Designing a search engine is a challenging job. Search engines index hundreds of millions of web pages which contain a large number of very different words. Answer thousands of questions every day. In the network, although large search engines are very important, they are rarely studied in academic circles. In addition, due to the rapid development of technology and a large number of web pages, building a search engine now is completely different from three years ago.
This paper introduces our large search engine in detail. As far as we know, this is the first published paper that describes it in such detail. In addition to the problems encountered when applying traditional data search technology to such a large number of web pages, there are many new technical challenges, including applying additional information in hypertext to improve search results.
This paper will solve this problem and describe how to use the additional information in hypertext to build a large practical system. Anyone can post information on the internet at will, and how to deal with these unorganized hypertext effectively is also a problem that this paper should pay attention to.
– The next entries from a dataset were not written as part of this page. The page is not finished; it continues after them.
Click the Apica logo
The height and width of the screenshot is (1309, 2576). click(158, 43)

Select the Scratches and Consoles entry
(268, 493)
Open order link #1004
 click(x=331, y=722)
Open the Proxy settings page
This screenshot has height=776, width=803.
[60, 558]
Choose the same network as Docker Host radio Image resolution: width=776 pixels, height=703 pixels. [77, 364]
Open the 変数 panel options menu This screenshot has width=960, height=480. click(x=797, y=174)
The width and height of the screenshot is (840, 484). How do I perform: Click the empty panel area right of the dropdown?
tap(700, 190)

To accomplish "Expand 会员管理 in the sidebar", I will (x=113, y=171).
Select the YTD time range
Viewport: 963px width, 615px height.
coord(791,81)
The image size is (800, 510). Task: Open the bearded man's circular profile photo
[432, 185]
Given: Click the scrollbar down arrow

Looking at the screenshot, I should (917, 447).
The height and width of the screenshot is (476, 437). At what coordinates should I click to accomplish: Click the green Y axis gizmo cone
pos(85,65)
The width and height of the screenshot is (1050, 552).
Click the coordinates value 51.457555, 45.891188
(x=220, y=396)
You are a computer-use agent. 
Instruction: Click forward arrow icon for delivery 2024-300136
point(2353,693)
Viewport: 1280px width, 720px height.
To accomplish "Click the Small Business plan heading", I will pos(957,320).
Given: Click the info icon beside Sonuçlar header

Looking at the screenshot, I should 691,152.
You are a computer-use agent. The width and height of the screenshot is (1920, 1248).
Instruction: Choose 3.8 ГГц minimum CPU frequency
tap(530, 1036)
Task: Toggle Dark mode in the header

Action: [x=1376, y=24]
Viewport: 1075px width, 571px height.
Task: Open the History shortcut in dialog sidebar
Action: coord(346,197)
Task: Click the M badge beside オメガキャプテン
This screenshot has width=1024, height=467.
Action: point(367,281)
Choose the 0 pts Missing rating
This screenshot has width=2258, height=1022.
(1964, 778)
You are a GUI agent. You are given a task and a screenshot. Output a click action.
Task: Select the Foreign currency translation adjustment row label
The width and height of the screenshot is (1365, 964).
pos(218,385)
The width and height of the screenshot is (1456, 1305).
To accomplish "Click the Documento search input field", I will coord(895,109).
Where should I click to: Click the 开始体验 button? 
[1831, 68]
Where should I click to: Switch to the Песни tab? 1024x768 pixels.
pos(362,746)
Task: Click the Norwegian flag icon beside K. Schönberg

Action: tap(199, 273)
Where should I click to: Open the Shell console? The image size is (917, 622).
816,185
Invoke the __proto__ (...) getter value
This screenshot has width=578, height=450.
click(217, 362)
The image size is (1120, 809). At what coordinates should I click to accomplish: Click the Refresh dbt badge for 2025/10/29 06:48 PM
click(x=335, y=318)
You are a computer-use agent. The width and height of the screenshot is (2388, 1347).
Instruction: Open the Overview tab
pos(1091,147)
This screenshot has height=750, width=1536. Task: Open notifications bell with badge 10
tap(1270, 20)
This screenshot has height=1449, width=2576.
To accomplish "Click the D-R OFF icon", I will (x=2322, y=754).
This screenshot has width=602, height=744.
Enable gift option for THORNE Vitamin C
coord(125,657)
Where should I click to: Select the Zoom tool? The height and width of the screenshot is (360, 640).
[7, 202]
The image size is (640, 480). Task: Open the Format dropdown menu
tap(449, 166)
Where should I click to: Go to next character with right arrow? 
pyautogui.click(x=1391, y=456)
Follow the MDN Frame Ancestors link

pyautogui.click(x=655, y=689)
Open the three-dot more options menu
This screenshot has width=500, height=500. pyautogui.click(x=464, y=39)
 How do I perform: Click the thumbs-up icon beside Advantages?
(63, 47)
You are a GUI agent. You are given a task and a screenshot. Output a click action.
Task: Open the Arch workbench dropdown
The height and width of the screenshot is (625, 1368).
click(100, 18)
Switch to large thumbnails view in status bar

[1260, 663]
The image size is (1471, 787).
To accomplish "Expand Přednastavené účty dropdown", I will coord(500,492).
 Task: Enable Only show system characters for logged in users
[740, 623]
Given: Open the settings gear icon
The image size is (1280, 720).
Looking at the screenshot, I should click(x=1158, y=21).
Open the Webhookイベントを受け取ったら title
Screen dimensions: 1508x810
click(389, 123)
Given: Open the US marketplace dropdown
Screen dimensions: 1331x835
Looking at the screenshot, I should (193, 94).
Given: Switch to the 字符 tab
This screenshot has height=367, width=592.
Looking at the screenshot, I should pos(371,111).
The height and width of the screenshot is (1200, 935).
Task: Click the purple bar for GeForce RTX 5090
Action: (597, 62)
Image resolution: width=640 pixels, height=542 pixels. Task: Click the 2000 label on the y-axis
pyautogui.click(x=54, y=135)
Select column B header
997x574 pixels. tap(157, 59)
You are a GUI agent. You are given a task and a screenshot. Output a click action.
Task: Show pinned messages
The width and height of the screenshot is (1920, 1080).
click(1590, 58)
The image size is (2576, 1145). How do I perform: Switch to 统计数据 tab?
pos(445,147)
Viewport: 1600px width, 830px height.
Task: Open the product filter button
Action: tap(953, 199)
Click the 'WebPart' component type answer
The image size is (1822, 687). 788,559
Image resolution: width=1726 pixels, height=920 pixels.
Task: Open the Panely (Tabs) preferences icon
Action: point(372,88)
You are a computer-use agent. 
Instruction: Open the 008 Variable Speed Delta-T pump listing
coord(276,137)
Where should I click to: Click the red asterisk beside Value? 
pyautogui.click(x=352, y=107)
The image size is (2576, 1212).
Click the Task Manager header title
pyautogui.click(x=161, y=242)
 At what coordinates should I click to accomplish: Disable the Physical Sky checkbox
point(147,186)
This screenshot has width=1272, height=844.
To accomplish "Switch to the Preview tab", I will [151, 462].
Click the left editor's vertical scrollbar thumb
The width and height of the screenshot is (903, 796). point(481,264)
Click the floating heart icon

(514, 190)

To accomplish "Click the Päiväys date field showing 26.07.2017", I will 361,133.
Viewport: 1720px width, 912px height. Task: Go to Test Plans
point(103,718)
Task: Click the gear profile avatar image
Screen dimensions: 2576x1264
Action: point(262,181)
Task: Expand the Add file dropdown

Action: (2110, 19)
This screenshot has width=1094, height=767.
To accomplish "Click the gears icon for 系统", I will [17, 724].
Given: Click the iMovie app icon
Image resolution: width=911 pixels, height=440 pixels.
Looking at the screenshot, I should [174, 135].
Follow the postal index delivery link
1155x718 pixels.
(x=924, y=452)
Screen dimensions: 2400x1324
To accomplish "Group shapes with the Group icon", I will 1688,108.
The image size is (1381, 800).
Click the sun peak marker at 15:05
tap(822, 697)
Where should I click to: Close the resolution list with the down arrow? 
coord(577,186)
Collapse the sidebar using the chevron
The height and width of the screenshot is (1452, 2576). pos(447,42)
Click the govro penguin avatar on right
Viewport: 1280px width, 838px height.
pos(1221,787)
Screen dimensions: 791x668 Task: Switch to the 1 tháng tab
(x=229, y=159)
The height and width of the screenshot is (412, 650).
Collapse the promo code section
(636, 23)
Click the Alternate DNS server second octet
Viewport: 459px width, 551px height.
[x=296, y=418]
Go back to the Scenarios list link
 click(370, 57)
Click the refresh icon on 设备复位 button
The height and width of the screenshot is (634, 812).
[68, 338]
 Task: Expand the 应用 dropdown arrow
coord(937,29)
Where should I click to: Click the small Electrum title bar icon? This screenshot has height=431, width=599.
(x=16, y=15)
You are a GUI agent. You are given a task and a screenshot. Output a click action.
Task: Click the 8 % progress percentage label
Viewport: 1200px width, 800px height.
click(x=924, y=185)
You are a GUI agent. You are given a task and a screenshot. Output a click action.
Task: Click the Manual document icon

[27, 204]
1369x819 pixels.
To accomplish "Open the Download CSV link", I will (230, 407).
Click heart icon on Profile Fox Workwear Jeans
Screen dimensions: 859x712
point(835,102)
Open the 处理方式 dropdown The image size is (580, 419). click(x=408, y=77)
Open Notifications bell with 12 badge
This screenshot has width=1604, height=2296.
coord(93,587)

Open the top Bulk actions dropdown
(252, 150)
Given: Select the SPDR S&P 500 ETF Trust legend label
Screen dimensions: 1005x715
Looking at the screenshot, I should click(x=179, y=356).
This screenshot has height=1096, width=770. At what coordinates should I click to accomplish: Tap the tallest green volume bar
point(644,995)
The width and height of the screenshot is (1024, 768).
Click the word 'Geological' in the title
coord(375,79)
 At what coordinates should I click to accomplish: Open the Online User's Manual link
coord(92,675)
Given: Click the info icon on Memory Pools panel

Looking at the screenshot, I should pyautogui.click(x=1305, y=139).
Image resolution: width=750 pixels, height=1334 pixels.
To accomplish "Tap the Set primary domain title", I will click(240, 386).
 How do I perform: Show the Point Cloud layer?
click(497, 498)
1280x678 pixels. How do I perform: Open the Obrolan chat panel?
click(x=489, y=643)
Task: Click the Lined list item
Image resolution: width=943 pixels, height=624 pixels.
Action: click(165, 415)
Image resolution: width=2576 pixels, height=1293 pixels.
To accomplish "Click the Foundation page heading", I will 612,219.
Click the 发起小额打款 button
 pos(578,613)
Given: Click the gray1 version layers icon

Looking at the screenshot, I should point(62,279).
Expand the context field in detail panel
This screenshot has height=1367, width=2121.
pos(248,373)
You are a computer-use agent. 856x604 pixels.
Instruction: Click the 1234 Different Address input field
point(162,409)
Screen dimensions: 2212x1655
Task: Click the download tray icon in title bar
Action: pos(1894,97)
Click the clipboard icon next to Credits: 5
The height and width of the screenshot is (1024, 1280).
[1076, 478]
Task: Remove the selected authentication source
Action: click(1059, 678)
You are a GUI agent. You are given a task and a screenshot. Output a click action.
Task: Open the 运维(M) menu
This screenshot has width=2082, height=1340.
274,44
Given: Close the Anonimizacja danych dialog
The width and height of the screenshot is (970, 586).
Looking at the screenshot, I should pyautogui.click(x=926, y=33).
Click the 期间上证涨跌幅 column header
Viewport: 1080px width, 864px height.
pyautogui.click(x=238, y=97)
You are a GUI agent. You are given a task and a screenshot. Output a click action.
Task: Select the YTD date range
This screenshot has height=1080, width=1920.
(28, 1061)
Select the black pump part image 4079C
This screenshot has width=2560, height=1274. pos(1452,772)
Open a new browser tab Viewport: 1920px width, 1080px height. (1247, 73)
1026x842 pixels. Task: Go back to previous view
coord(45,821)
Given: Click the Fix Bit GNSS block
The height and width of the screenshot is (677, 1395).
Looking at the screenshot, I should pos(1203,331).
World Wide Web, search engine, information retrieval, PageRank, Google 1 Introduction The Web has brought new challenges to information retrieval. The amount of information on the network is increasing rapidly, and at the same time, there are new inexperienced users to experience the art of the network. People like to use hyperlinks to surf the Internet, usually starting from important web pages or search engines like Yahoo. Everyone thinks;
Question 10: What is the difference between retrieval reference books and reference reference books? A reference book is a manual that collects some knowledge and materials for readers to find words and nouns to explain. A person who provides specific documents, dictionaries, geographical profiles and background information. The specific and practical information provided by the company includes difficult words, explanations of technical terms, storage and retrieval tools for literature information, retrieval of reference books, etc., which people use to report.
Search reference books only provide clues, encyclopedias and bibliographies.